[Entries supplied Boundary: Start]

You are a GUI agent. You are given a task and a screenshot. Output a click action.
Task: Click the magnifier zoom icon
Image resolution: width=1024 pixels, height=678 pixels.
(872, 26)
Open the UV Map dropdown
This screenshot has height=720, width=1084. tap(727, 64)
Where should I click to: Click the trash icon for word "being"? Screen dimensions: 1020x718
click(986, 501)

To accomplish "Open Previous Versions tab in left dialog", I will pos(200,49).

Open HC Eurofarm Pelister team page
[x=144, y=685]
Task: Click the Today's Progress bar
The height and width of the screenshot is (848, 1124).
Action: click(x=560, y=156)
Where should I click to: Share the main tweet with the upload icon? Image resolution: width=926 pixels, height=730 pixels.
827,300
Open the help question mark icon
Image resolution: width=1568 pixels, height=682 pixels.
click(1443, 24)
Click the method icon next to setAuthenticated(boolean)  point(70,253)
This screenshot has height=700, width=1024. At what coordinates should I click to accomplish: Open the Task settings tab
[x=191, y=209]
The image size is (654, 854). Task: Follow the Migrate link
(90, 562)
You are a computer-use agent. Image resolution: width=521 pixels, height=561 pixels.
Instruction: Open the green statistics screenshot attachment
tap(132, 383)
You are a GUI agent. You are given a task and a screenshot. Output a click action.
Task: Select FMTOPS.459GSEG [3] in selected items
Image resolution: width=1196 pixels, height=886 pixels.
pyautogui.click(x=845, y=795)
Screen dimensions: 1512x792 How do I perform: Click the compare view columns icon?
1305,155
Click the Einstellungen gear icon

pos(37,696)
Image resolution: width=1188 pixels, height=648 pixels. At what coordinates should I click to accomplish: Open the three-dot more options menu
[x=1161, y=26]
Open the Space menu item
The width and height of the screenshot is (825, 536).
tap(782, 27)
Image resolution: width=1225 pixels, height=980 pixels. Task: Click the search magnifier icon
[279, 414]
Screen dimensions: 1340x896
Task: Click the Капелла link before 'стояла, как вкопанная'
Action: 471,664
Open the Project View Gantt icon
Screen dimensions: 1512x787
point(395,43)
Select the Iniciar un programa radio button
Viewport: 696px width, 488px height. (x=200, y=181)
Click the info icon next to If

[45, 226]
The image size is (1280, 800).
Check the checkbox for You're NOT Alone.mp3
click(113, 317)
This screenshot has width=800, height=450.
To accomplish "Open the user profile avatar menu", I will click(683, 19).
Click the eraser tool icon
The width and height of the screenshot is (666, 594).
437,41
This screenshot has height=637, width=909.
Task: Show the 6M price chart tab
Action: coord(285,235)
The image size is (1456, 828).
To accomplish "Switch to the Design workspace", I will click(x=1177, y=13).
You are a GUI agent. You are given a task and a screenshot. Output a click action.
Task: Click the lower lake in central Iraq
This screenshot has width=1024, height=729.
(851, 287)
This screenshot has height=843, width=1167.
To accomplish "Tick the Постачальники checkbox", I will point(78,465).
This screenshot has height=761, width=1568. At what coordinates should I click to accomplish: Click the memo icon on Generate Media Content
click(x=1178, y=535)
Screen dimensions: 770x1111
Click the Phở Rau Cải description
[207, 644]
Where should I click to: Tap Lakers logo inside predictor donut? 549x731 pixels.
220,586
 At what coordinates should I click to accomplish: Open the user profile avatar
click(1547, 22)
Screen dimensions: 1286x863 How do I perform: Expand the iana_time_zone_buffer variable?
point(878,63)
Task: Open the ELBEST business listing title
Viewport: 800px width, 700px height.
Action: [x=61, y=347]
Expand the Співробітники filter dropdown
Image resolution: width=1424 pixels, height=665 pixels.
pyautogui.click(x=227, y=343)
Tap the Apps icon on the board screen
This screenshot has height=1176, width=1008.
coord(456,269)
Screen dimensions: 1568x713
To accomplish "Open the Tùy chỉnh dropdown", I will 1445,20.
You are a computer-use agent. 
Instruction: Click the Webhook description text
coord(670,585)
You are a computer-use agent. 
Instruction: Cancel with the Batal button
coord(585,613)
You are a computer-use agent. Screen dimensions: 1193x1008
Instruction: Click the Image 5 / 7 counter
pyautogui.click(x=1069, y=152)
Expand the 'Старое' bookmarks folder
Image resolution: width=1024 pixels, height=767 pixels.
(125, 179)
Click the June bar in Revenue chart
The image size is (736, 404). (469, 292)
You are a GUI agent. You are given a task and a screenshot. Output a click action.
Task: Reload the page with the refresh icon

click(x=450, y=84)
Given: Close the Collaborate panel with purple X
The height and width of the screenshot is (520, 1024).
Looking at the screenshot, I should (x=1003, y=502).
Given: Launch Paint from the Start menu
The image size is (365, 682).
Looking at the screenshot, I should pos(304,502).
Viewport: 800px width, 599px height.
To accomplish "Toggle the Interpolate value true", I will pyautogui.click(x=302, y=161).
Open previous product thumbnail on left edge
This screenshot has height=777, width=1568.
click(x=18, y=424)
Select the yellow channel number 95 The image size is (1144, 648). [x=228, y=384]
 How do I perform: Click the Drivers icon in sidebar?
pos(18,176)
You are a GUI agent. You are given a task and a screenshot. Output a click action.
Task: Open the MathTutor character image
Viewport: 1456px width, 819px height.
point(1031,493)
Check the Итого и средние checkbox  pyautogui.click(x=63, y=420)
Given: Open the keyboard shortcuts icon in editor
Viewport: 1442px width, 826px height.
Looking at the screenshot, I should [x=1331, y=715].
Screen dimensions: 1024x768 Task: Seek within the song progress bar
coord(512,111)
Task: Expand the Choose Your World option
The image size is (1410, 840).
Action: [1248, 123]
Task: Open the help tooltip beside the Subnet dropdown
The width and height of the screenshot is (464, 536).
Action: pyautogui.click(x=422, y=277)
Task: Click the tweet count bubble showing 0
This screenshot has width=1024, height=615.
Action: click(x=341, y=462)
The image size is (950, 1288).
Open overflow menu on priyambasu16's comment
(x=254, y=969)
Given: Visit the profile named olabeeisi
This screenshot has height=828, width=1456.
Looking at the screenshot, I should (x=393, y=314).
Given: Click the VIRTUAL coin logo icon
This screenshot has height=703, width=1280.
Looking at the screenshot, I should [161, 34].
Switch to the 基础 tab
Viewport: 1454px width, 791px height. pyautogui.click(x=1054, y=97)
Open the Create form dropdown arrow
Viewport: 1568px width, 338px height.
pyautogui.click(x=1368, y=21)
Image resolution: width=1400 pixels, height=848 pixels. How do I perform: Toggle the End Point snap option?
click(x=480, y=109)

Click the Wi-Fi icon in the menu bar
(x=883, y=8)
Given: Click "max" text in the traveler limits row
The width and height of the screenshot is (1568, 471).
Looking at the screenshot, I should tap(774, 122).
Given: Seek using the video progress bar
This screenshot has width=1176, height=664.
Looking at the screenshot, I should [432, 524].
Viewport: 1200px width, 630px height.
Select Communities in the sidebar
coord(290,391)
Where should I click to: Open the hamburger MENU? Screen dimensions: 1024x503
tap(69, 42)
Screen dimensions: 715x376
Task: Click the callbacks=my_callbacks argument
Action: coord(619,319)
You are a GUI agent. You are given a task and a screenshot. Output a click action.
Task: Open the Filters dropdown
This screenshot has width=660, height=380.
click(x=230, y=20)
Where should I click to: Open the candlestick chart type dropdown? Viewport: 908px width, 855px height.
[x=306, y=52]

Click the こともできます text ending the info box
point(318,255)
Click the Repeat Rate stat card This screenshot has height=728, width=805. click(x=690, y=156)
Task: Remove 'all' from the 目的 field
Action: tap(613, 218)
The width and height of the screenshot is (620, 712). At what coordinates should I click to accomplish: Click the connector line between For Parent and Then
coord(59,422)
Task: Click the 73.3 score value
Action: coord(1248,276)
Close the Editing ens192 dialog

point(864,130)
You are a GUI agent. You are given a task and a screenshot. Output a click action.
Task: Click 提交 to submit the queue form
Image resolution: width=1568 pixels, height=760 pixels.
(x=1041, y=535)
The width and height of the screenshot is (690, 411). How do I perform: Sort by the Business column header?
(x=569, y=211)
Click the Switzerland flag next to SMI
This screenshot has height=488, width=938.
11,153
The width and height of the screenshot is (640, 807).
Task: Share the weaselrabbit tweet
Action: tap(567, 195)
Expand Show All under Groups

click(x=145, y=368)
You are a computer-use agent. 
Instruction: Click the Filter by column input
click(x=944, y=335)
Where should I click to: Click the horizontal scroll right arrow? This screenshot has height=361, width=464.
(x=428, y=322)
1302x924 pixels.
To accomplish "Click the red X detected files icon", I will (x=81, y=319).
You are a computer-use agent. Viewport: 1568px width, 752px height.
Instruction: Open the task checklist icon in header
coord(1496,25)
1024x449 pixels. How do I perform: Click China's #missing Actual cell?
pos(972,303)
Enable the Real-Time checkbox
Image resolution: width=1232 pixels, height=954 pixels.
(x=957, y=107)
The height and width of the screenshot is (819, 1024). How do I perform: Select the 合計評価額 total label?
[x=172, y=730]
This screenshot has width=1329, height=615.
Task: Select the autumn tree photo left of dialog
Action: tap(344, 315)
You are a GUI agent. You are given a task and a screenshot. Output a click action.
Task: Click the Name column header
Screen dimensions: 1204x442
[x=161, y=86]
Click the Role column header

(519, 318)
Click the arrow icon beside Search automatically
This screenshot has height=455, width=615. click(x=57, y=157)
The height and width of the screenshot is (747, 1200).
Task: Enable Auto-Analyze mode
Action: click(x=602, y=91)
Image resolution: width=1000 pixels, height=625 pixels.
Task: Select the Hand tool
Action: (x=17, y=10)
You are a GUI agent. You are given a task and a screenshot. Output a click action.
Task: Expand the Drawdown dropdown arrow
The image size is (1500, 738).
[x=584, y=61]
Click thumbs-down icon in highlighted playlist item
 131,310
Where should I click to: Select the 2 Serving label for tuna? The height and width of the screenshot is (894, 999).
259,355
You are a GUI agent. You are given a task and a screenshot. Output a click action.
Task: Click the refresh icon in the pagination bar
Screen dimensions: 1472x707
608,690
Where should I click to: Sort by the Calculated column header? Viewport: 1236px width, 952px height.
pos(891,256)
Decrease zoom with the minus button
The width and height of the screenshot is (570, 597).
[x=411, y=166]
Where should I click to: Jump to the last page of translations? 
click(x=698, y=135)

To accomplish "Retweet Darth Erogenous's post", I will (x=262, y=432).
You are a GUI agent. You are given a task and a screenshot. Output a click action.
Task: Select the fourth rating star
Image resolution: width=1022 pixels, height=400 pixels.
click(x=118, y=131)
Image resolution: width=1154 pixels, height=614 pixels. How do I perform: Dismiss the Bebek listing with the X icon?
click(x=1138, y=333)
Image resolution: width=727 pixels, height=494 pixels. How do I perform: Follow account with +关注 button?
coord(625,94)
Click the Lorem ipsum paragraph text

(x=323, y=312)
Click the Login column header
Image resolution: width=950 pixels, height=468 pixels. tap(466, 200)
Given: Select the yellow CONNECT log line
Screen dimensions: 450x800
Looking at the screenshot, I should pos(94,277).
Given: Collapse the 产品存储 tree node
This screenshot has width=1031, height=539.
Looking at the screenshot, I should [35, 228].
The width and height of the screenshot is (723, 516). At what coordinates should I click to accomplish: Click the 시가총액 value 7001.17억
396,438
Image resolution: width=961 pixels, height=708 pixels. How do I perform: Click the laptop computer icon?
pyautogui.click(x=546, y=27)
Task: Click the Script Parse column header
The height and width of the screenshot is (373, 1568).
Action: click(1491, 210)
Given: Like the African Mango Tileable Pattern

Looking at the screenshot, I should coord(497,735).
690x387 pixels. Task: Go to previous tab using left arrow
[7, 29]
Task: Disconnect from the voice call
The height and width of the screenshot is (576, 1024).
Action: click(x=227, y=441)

[Entries supplied Boundary: End]

Only one number is wanted: how many lines of the listing above hold the word "will".

8